Most of those instances I was able to keep myself in check, wiping away the tears quickly and moving on. The one thing that I can't get over was said to me last week. The tears keep coming for this one because it really felt like my entire situation was trivialized. Whether because of lack of knowledge or a general lack of interest (or tact) I'm not sure, but I was told that I am not really badly gluten intolerant, that I should be able to try different gluten filled food if I want a taste, and that I'm not as sick as other celiacs the person knows. The reasoning behind this was that I don't have to run to the bathroom and vomit everytime I eat gluten.
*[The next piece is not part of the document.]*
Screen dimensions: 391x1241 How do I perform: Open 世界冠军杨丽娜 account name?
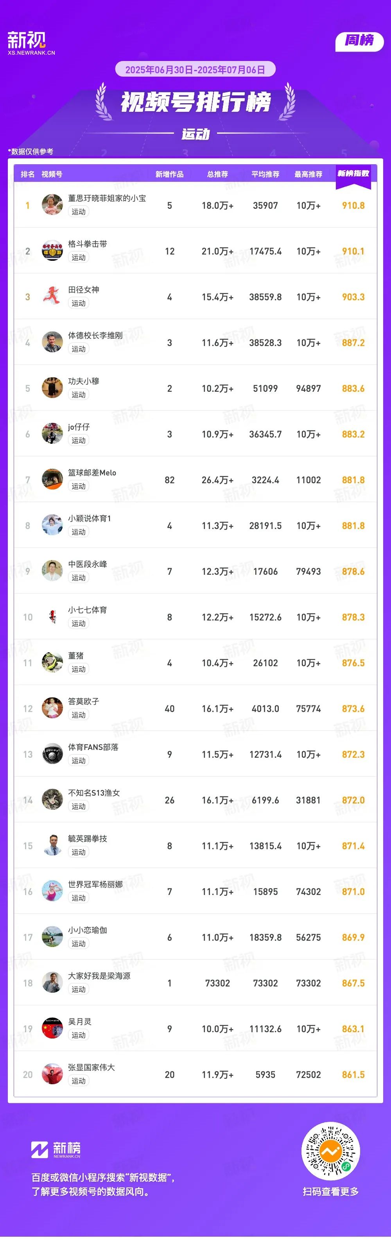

While I care for and respect those that suffer in this manner, or with IBS, I have to say that this comment hurt. Do my 10 years of daily migraines not count as suffering? Does the fact that 2 weeks ago I had major surgery (total thyroidectomy) not count? The gluten poisoned my system and attacked a major part of my body. If I don't stop eating gluten now, what will it attack next?
While I am upset over comments like this, as well as the idea that I have to totally change my diet, I'm also thankful that I've finally found some answers. In the week and half that I haven't eaten gluten, I haven't had a migraine! Have I finally found the answer? If so, I'm willing to eat Gluten free for the rest of my life!
I'm thankful for my friend, Diana. She's helping me sort through all the gluten free garbage out there, and find the good stuff! She's brought me food while I recovered, invited me to lectures (even before I was diagnosed!), loaned me magazines, and just provided me with someone I can talk to about all of this.
I'm thankful for my parents too, as they have volunteered (even Dad, the carb king!) to try different pastas and things while I search for things that are tasty. Mom and Dad came over last night for supper, and I think I may have convinced Dad that gluten free can be tasty too.